“John Lee: Last of the old time solo bluesmen. A guitar, a solid foot stomp, and a voice like life.”
– Keith Richards
“There are no superlatives to describe the profound impact John Lee left in our hearts, for musicians and common people — all of us feel enormous gratitude, respect, admiration and love for his spirit.”
– Carlos Santana
“Each time, he was John Lee Hooker; he wasn’t shaping his sound to someone else. But these younger artists were coming back to him almost like a wellspring. In that sense, you got John Lee Hooker being discovered by three generations. And that’s pretty cool.”
– Robert Jones, Blues from the Lowland
“Unlike many of his contemporaries, Hooker never ingratiates himself to his relatively newfound yuppie audience.

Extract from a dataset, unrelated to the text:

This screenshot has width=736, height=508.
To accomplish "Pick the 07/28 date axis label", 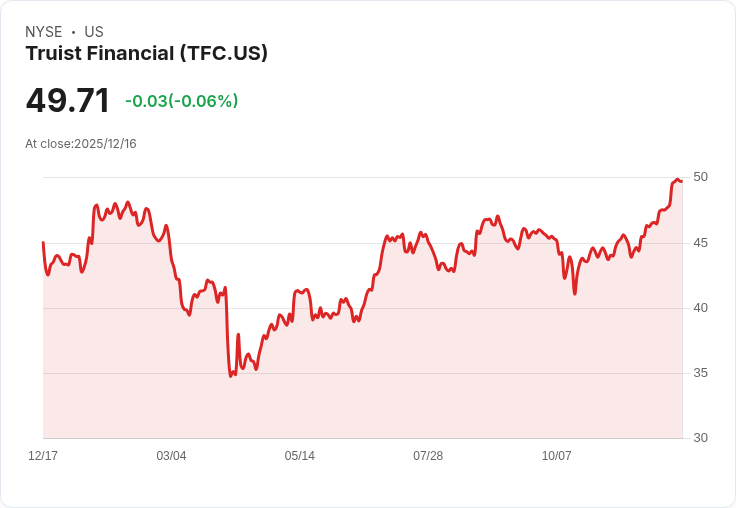I will point(428,456).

Since the ’60s, mainstream fans have “adopted” blues greats from time to time, trying to package or modernize them, often with disastrous results, but through it all there’s been the stomping foot and insistent guitar of John Lee Hooker, who’s content to do his thing and let fashion come back to him when it might.”
– John Quaintance
“Alone cuts closer to the man’s art than anything that has been released by him for a long time.”
– Robert Palmer, The New York Times
“In Alone Hooker uses the solo performance as a vehicle to showcase his haunting songs about grief and loss.” – PJ Klemp, Living Blues
John Lee Hooker was an inspiration for a whole generation of musicians and became a million selling artist in the late 90’s. These ‘Alone’ recordings are a testament of the real greatness of the John Lee Hooker.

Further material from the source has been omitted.